Australian encampments mimic US precursors but not in pugnacity

Authorities shrug off calls for camps to be dismantled, amid reports of antisemitism but little evidence of violence

五月 7, 2024
Source: X/Twitter

Pro-Palestinian encampments at Australian universities have remained all but free of the violence marring the US camps that inspired them, despite demands for US-style crackdowns.

Camps have been established or are planned on the campuses of at least five Melbourne universities as well as institutions in Adelaide, Brisbane, Canberra, Perth and Sydney.

Protesters are venting their outrage over the slaughter in Gaza and demanding an end to university ties with Israel and armaments manufacturers. They have faced off against pro-Israeli groups at several universities, amid claims of a rising tide of antisemitism.

In comments echoed by some Jewish leaders, shadow education minister Sarah Henderson said vice-chancellors should expel student ringleaders, dismantle the camps and call in the police to combat the “ugly tide of hatred at Australian universities”. She said education minister Jason Clare should cancel an Australian Research Council grant awarded to a controversial Macquarie University sociologist, after children under the academic’s supervision were filmed chanting “intifada” at a University of Sydney protest.

Ms Henderson also said Mr Clare “must ban hate speech at universities or resign”, after Jewish students, staff and community leaders “shared horror stories” of “intimidation, harassment and threats” on university campuses.

Like Ms Henderson, Mr Clare has called meetings with Jewish students and community leaders. “It’s obvious that there are students…who feel that they’re afraid to go to university, and that’s not on,” he told the ABC.

But he supported students’ right to peaceful protest, and said it was “not appropriate” for him to intervene in institutional matters. “If universities are failing to implement their codes of conduct, then Teqsa – the tertiary education regulator – has the power to issue fines.”

Mr Clare denied that universities needed “more power” to enforce their own codes of conduct. “What we need to do better is improve communication between universities and student representatives, in particular Jewish students who are looking for more information about what is happening on campus,” he told journalists.

“It’s incumbent upon…politicians, religious leaders, community leaders, student leaders, members of the media…to dial the rhetoric down…and work together to try and bring the country together rather than letting it be torn apart.”

There is limited evidence of that to date, with the encampments often proving self-policing. “No instance of bullying, racism, Islamophobia, antisemitism, queerphobia or ableism will be tolerated,” Curtin University’s Gaza Solidarity Encampment rules state.

The Australian National University Students’ Association withdrew its involvement in the ANU encampment after a protest leader declared “unconditional support” for Hamas during a radio interview.

Monash University called in the police after outsiders converged on the Clayton campus to “disrupt” the encampment there.
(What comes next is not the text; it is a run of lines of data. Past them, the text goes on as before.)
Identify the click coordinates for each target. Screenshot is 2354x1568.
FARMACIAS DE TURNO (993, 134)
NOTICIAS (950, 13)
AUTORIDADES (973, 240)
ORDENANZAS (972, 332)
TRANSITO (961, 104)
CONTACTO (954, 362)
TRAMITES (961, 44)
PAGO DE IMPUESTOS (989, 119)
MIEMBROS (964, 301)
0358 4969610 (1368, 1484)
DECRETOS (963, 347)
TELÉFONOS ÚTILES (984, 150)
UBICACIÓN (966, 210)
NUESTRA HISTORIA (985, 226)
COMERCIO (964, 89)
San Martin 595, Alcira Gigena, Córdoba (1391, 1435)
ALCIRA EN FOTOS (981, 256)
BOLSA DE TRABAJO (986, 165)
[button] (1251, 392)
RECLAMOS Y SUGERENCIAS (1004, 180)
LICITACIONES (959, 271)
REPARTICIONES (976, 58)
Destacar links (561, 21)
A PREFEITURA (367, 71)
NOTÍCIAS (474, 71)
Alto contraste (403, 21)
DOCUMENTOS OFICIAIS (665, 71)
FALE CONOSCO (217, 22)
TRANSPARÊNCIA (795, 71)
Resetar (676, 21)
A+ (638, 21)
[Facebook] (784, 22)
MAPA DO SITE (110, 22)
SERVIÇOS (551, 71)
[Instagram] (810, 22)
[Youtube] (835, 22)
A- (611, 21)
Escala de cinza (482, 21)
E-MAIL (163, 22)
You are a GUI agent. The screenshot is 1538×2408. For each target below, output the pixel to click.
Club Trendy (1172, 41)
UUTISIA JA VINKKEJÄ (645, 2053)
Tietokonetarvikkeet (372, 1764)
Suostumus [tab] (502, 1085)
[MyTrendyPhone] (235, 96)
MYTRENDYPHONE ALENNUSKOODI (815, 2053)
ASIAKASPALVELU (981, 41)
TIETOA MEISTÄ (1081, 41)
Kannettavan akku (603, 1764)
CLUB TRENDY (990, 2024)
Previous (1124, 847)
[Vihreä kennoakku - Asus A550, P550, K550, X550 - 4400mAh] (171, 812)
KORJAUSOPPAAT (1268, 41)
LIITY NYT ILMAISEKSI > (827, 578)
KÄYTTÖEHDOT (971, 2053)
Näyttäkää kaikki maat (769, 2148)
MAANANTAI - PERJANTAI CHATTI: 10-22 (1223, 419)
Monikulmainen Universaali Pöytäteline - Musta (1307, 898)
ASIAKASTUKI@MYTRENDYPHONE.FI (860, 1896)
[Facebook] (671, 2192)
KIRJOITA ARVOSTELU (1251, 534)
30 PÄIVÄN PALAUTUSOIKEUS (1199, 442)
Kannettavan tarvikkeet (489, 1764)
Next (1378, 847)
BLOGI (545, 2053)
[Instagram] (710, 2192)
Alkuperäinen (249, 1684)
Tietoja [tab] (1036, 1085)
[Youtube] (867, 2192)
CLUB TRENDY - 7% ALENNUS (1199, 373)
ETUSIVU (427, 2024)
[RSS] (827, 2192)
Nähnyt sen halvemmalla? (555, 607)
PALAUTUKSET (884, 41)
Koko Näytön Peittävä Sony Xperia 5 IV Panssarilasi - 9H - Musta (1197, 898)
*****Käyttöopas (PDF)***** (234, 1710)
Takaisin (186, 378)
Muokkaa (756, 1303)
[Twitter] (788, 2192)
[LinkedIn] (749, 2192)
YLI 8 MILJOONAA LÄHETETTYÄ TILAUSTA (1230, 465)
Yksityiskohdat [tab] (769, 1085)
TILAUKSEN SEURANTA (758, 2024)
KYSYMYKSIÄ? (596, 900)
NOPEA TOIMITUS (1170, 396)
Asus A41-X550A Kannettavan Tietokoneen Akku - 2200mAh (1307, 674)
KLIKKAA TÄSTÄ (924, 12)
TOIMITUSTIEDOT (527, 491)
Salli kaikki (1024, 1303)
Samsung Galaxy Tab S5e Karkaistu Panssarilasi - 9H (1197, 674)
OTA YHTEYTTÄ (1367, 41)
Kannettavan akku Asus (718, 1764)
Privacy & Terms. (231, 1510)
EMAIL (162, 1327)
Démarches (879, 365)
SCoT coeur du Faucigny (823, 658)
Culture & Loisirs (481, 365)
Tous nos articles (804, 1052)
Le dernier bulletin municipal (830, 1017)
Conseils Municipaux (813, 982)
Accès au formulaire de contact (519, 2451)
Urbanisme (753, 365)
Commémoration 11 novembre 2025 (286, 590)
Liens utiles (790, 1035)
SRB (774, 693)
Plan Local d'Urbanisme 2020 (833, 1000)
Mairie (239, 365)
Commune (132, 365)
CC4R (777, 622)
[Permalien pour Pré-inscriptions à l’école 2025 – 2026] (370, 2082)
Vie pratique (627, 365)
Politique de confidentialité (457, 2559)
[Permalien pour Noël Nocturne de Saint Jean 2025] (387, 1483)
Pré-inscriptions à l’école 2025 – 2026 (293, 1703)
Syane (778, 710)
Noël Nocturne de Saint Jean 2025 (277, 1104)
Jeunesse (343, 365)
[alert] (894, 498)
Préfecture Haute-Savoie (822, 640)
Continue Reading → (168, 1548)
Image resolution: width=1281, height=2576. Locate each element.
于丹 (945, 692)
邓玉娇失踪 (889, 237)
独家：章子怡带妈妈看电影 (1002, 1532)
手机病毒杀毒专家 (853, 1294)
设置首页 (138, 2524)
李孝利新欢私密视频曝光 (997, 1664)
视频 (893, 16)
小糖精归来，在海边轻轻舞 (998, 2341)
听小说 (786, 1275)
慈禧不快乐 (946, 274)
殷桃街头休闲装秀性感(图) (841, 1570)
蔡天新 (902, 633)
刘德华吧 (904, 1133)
The interlopers left, no arrests were made, and no injuries were reported.

However prominent Liberal MP Julian Leeser, a former Australian Catholic University administrator and shadow attorney general, has vowed to move a private member’s bill to establish an independent judicial inquiry into antisemitism on Australian campuses.

“If any Australian student cannot feel safe…because of the religion they hold, then our universities are failing the principle test of character,” Mr Leeser said during an address at the Central Synagogue in Sydney.

“To Australia’s vice-chancellors I say this: Australians are watching. Those who donate to and fund your institutions are watching. And interNational University rankings will be watching too.”